#### Listed entries ####

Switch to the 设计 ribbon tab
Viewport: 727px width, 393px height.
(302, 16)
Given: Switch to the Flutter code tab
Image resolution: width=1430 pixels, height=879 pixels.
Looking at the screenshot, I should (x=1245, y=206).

####
#### Listed entries ####

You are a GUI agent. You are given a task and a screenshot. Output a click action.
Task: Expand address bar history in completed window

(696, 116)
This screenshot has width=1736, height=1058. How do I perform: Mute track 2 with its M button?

####

Reproduce, character for character, only the lines of the preceding data that start at the line with "You are a GUI" and end at the line with "This screenshot has", both included.

You are a GUI agent. You are given a task and a screenshot. Output a click action.
Task: Expand address bar history in completed window

(696, 116)
This screenshot has width=1736, height=1058. How do I perform: Mute track 2 with its M button?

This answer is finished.